Chief Executive Officer Leroy
Ball added, "The acquisition of Brown Wood is the
logical next step to our announced intentions to focus on growing
our utility pole treatment business through both organic and
inorganic means. While this likely will not add materially to
2024 results due to timing and integration costs, all things equal,
it should enable Koppers to achieve 2025 adjusted earnings before
interest, taxes, depreciation and amortization of between
$315 million and $325 million."
Founded in 1929, Brown Wood is headquartered in Louisville, Kentucky. The company has
approximately 100 employees, serving customers primarily in the
Midwest and Southeast regions of the
United States, with locations in Kennedy, Alabama, and Mathiston, Mississippi.
Terms of Transaction
Under the terms of the transaction, Koppers is
acquiring Brown Wood for a base purchase price
of $100 million in cash, subject to certain closing
adjustments, and plans to finance the acquisition through cash and
borrowing capacity. Brown Wood will be operated as part
of Koppers Utility and Industrial Products upon closing.
About Koppers
Koppers, with corporate headquarters in Pittsburgh, Pennsylvania, is an integrated
global provider of treated wood products, wood treatment chemicals,
and carbon compounds. Our products and services are used in a
variety of niche applications in a diverse range of end markets,
including the railroad, specialty chemical, utility, residential
lumber, agriculture, aluminum, steel, rubber, and construction
industries. We serve our customers through a comprehensive
global manufacturing and distribution network, with facilities
located in North America,
South America, Australasia, and
Europe. The stock of Koppers Holdings Inc. is publicly traded
on the New York Stock Exchange under the symbol "KOP."

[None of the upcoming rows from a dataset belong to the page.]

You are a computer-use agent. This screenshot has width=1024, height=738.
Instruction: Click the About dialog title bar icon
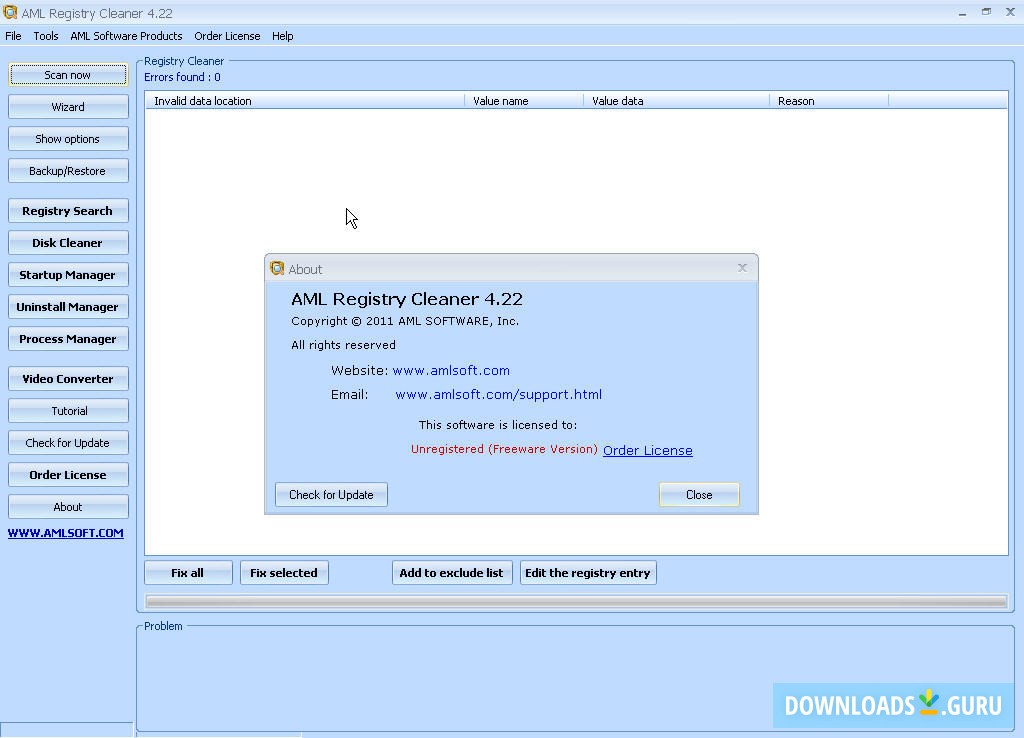[x=277, y=268]
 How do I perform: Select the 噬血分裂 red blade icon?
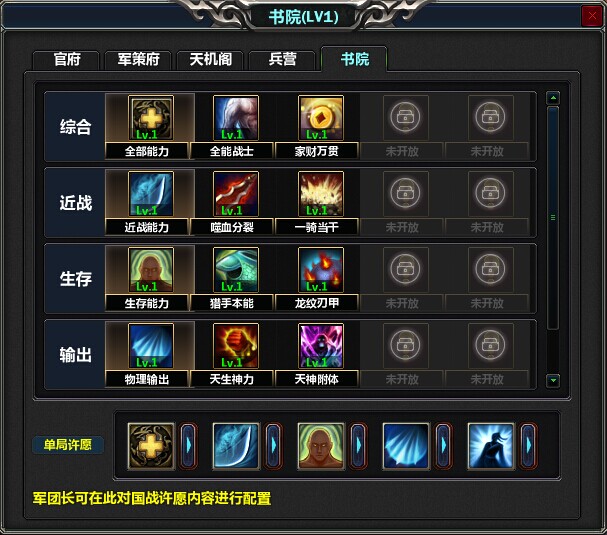click(236, 194)
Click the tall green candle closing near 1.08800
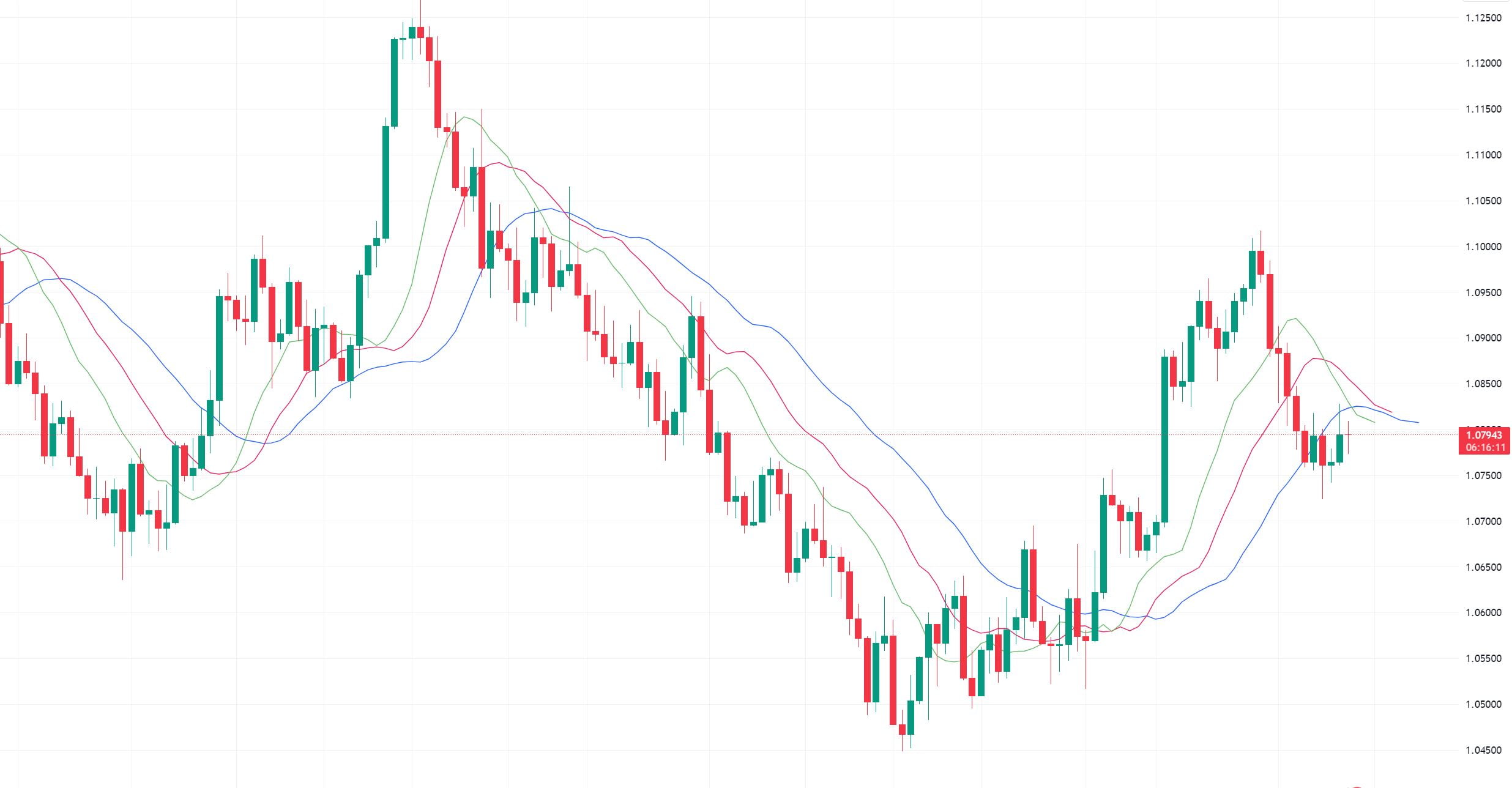The image size is (1512, 788). coord(1164,439)
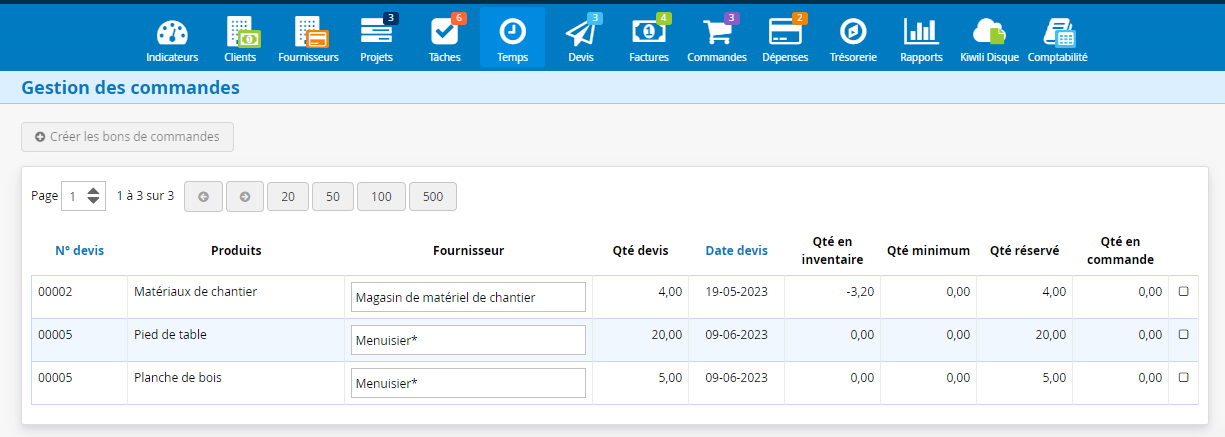Click the page number stepper arrows

tap(93, 196)
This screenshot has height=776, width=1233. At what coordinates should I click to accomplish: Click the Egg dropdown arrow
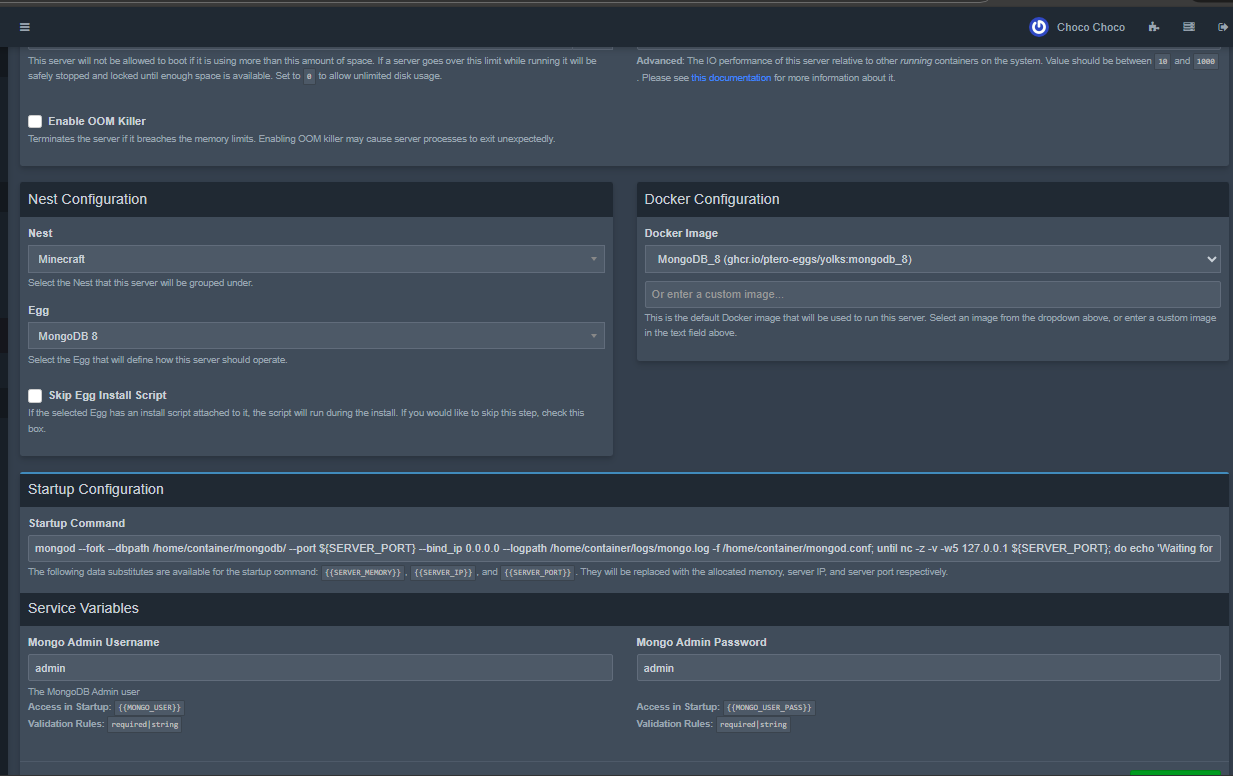click(594, 336)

For more information, visit: www.koppers.com. Inquiries from the
media should be directed to Ms. Jessica
Franklin Black at BlackJF@koppers.com or
412-227-2025. Inquiries from the investment community should
be directed to Ms. Quynh McGuire at McGuireQT@koppers.com
or 412-227-2049.
Non-GAAP Financial Measures
This press release contains certain non-GAAP financial
measures. Koppers believes that adjusted EBITDA provides
information useful to investors in understanding the underlying
operational performance of the company, its business and
performance trends, and facilitate comparisons between periods and
with other corporations in similar industries. The exclusion of
certain items permits evaluation and a comparison of results for
ongoing business operations, and it is on this basis that Koppers
management internally assesses the company's performance. In
addition, the Board of Directors and executive management team use
adjusted EBITDA as a performance measure under the company's annual
incentive plans and for certain performance share units granted to
management.
Although Koppers believes that these non-GAAP financial measures
enhance investors' understanding of its business and performance,
these non-GAAP financial measures should not be considered an
alternative to GAAP basis financial measures and should be read in
conjunction with the relevant GAAP financial measure. Other
companies in a similar industry may define or calculate these
measures differently than the company, limiting their usefulness as
comparative measures. Because of these limitations, these non-GAAP
financial measures should not be considered in isolation or as
substitutes for performance measures calculated in accordance with
GAAP.
Koppers does not provide reconciliations of guidance for
adjusted EBITDA to the comparable GAAP measure, in reliance on the
unreasonable efforts exception. Koppers is unable, without
unreasonable efforts, to forecast certain items required to develop
meaningful comparable GAAP financial measures. These items include,
but are not limited to, restructuring and impairment charges,
acquisition-related costs, mark-to-market commodity hedging, and
LIFO adjustments that are difficult to forecast for a GAAP estimate
and may be significant.
Safe Harbor Statement
Certain statements in this press release are "forward-looking
statements" within the meaning of the Private Securities Litigation
Reform Act of 1995 and may include, but are not limited to,
statements about sales levels, acquisitions, restructuring,
declines in the value of Koppers assets and the effect of any
resulting impairment charges, profitability and anticipated
expenses and cash outflows. All forward-looking statements involve
risks and uncertainties.
All statements contained herein that are not clearly historical
in nature are forward-looking, and words such as "outlook,"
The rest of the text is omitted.